Szafka z lekami się nie domyka – opowiada o mieszkaniu swojej dobiegającej osiemdziesiątki babci Katarzyna, 27-latka z Warszawy. I nie chodzi tylko o leki na receptę zapisane babci przez lekarza. – Za rogiem ulicy ma aptekę i jak tylko pojawia się reklama jakiegoś interesującego ją specyfiku albo jak sąsiadka jej coś poleci, babcia zaraz jest w aptece. Prosiliśmy wiele razy, by nie kupowała tego wszystkiego, aby ograniczyła się do tego, co zapisał jej lekarz, ale to walka z wiatrakami. Stale są o to awantury, ale babcia twierdzi, że w jej wieku to już nic jej nie zaszkodzi, a spróbować nie zawadzi, bo może pomoże – załamuje ręce Katarzyna, która pracuje w branży PR. Na reklamy leków patrzy więc fachowym okiem. – To nie jest tylko kwestia charakteru mojej babci, wiele reklam farmaceutyków jest bardzo przekonujących – mówi.
A przekonywać dają się nie tylko osoby starsze, ale i młodzi, którzy nazwami zażywanych specyfików wymieniają się na forach internetowych. „Polećcie mi coś żeby mi się tak spać nie chciało nie wiem czy lepsze coś á la milion witamin w jednej tabletce czy lepiej kupić coś konkretnego" – pyta na Kafeteria.pl jeden z użytkowników (pisownia oryginalna – red)., inny próbuje stawiać diagnozę i doradza „naciąganie powieki": „Jeśli masz jasną białawą a nie czerwoną = mało żelaza. Na zmęczenie działa też podobno żeń szeń ale kiedyś brałam i jakoś szału po tym nie ma. Poszukaj też czegoś z guaraną". Inny radzi: „Polecam białko wołowe do picia". Grzeją się fora, na których można się poradzić w sprawie suplementu na potencję. Użytkownik ~robcio pyta o kulki jednego z producentów „podobno porównywalne z viagrą", ~Damian jeden ze specyfików już wypróbował, „teraz siła seksualna i erekcja level 100..." – chwali się.
Nos dostał nóg
Żonglowaniu dziesiątkami nazw specyfików dla panów trudno się dziwić, bo to jeden z najczęściej reklamowanych farmaceutyków. Zwłaszcza w stacjach radiowych trudno trafić na blok reklamowy, w którym jakiś mężczyzna nie opowiadałby, jak nie mógł, a po zażyciu tabletki już może. Nie mówiąc o specyfikach na kłopoty z prostatą, całej grupie płynów, pastylek na „dolegliwości intymne", nietrzymanie moczu, problemy z wypróżnianiem czy wzdęcia.
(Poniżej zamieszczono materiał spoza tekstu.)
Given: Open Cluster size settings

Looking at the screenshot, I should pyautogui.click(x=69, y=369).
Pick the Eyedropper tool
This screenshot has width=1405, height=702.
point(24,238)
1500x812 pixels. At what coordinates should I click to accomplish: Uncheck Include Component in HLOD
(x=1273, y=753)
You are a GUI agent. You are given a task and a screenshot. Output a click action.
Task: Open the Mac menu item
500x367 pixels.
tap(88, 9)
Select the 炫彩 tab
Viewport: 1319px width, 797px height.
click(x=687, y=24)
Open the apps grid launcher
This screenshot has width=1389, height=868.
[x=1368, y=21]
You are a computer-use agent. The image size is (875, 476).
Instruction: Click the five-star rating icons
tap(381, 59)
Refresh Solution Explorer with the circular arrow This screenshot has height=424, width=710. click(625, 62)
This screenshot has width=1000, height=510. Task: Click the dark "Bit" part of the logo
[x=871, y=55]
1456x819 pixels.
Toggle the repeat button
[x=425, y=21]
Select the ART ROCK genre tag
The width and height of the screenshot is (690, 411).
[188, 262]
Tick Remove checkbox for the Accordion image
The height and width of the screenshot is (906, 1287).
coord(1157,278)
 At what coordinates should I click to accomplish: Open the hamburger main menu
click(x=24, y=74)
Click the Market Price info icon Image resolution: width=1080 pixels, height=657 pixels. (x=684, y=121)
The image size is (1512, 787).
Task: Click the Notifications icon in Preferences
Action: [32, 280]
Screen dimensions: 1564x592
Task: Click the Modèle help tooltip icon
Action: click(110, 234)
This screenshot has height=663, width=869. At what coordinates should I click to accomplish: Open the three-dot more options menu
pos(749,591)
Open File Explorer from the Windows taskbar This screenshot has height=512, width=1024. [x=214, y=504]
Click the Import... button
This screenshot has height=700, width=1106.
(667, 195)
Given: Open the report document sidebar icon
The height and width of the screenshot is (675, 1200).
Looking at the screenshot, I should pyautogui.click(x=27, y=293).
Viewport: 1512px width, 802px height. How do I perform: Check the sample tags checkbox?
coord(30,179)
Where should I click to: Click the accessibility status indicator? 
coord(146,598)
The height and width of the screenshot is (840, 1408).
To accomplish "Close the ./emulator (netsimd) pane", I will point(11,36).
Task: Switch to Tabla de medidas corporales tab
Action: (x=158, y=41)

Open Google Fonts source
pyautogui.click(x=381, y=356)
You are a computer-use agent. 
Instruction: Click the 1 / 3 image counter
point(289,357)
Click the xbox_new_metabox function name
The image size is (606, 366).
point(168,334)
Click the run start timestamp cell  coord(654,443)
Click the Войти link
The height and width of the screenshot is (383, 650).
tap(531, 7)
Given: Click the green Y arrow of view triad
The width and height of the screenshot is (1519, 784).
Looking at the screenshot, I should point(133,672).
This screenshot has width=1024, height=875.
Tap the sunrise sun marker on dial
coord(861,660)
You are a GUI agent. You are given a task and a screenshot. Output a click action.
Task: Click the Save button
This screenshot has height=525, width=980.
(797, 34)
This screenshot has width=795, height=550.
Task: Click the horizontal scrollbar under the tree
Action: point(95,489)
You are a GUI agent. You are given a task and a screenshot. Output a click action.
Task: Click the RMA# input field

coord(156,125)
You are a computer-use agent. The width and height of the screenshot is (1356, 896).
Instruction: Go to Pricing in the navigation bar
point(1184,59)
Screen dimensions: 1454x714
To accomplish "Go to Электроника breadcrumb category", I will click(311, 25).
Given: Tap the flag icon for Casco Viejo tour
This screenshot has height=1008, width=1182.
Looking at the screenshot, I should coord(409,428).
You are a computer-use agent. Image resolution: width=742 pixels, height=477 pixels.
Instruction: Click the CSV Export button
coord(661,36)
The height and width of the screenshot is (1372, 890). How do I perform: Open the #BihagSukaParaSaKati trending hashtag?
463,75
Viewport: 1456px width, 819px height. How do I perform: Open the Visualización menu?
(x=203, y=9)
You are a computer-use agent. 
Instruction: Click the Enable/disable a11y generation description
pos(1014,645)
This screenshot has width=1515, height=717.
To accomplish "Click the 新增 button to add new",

W telewizyjnym spocie nos dostał nóg i jeździ ruchomymi schodami, przekonując do aerozolu, który pomoże go odetkać, w radiowej reklamówce dziennikarka przepytuje zaproszone do studia oko, które zachwala krople. Pastylki na wątrobę okazują się tak skuteczne, że bohaterka na rodzinnej imprezie pochłania golonkę, suto omaszczoną majonezem sałatkę czy tort z kremem, choć powinna ograniczać takie potrawy.
Do spotów o znanych dolegliwościach dochodzą te, które lansują te całkiem nowe przypadłości. Dowiadujemy się, że jak koledze z pracy brzydko pachnie z ust, to ma halitozę, na którą jest odpowiedni specyfik – i nie chodzi o polecane Shrekowi przez Osła ze słynnej animacji tic taki, tylko o pastylki z apteki.